A Beginner’s Guide to Survey Analysis

We’re all reimagining how we do things, developing new skills, pitching-in, and figuring stuff out. When it comes to market research and data analysis, we can help fast track your survey analysis skills.

In this webinar you will learn

Here’s a little summary of some of the subjects we cover in this webinar

If you’re:

  • Starting out in the consumer insights or market research industry
  • Working in client services but have never done analysis yourself
  • Part of a marketing team that now has to DIY

- then let us show you how to analyze survey data!

Transcript

I'm going to walk you through the basics of how to analyze a survey. We've put this together for complete novices of this topic, so if you've never gone through all the step in analyzing a survey on your own, this webinar is for you.
I will take you through eight stages of analyzing a survey.

Case study

And, we will do it using a case study, where we explore how likely people were to buy this product concept. Please take a moment to read it.

 

Getting the right type of data file

The first stage in analyzing a survey is getting data in the right format. This is the first big mistake that people make when they analyze surveys. They click the export button in their data collection software and get an Excel or CSV file. And they try and analyze this data. But Excel and CSV files weren't invented for survey analysis. Yes, you can use them, but you will double the time it takes to do analysis and you will likely make lots of mistakes.

There are three great data file formats specifically designed for surveys:

  • The most well-known was invented many years ago by a division of IBM called SPSS. This file format is the industry standard and used by just about all survey analysis software.
  • These files are called SPSS data files or .sav files.
  • Two even better file formats are MDD and Triple S. They're a bit harder to get.

* DATASET EXCERPT
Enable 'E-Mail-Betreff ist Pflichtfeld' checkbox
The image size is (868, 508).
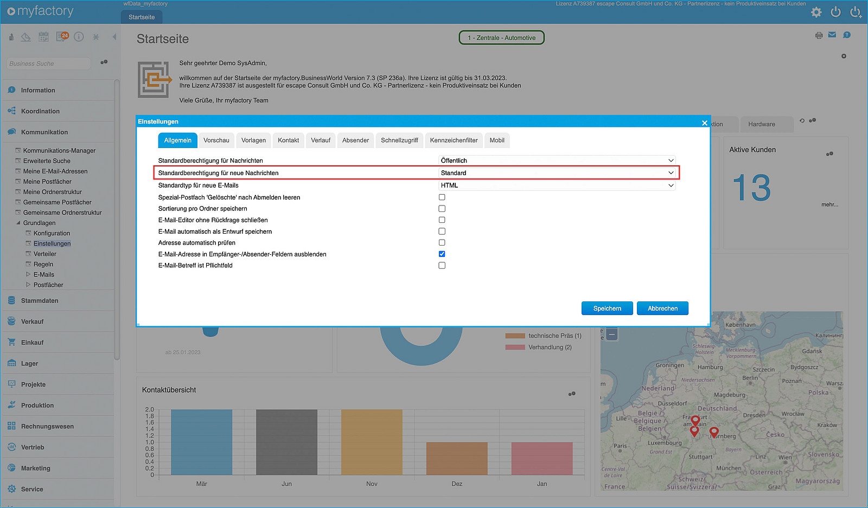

* JOBS
1. List the three kinds of people the survey analysis guide says the webinar is meant for.
2. Please extract the passage of the survey analysis guide starting with "I will take" and going on through "lots of mistakes.".
The material comes from a different source than the survey analysis guide.

* SOLUTIONS IN ORDER
1.
- Starting out in the consumer insights or market research industry
- Working in client services but have never done analysis yourself
- Part of a marketing team that now has to DIY

2.
I will take you through eight stages of analyzing a survey.

Case study

And, we will do it using a case study, where we explore how likely people were to buy this product concept. Please take a moment to read it.

 

Getting the right type of data file

The first stage in analyzing a survey is getting data in the right format. This is the first big mistake that people make when they analyze surveys. They click the export button in their data collection software and get an Excel or CSV file. And they try and analyze this data. But Excel and CSV files weren't invented for survey analysis. Yes, you can use them, but you will double the time it takes to do analysis and you will likely make lots of mistakes.